Results of the present study should be interpreted with consideration for several limitations. Firstly, adherence measures were adapted for the current study and did not include previously validated measures such as the Morisky scale (Morisky et al., 1986) or objective indicators such as pill counts or pharmacy refill data. In using the 2017 ACC/AHA revised guidelines for hypertension, this study includes participants who may not have otherwise been prescribed pharmacological guidelines during the time of data collection, and hence there is a need to obtain new data. Additionally, the study did not distinguish the types of physician advice for non-pharmacological adherence such as diet or physical activity, and did not identify intentional or unintentional adherence related to medical therapies.

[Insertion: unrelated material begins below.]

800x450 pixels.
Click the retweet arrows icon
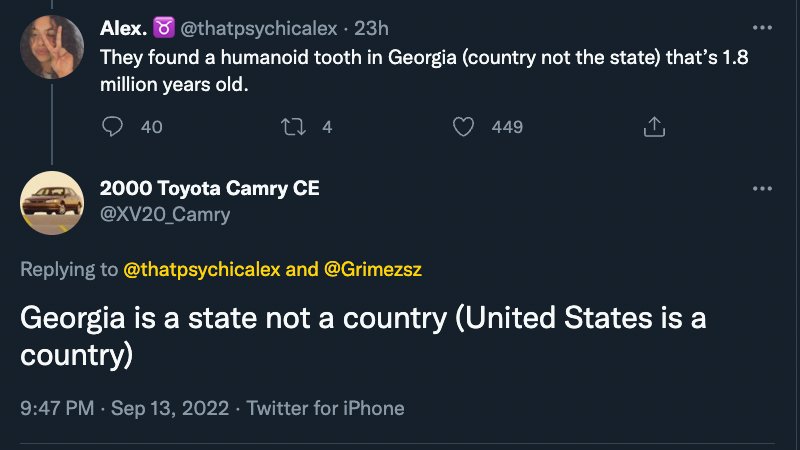293,127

The single-item measure used to assess stress did not separate out types of stress such as occupational stress, financial stress, socioeconomic or racial discrimination stressors that are known to differentially affect BP (Spruill et al., 2009), and also has yet to be validated. Future studies may also consider obtaining biological indicators of stress (e.g. salivary cortisol) to enhance the validity of stress measurement, although such approaches should consider, as we did, how medical mistrust may present as a barrier to participation. Furthermore, longitudinal studies directly examining the relationship between stress, adherence and blood pressure control across different geographical regions in the United States (e.g. extending beyond the Northeast to the South, Midwest, and West) are needed to enhance the reliability and generalizability of evidence.

The present study contributes significantly to the literature by filling gaps in research and documenting a relationship between stress, adherence and BP in an ethnically and socioeconomically diverse sample of Black American women. In addition, considering the comorbidity of hypertension and obesity (and that Black women have the highest prevalence of obesity compared to other racial groups), improving non-pharmacological adherence would be key to improving this health disparity (Nguyen et al., 2008; Ogden et al., 2014). In summary, findings indicate that women with higher systolic BP, with poor BP control and who were non-pharmacologically non-adherent reported higher stress. Non-pharmacological adherence mediated the relationship between stress and BP control, suggesting that following a healthy diet and active life style are important health behaviors in the management of hypertension, especially among Black women who experience higher stress.

Acknowledgments

National Heart, Lung, and Blood Institute, USA, 7R01HL069379.

Footnotes

1

This paper distinguishes between “African American” as an ethnicity and “Black” as a race.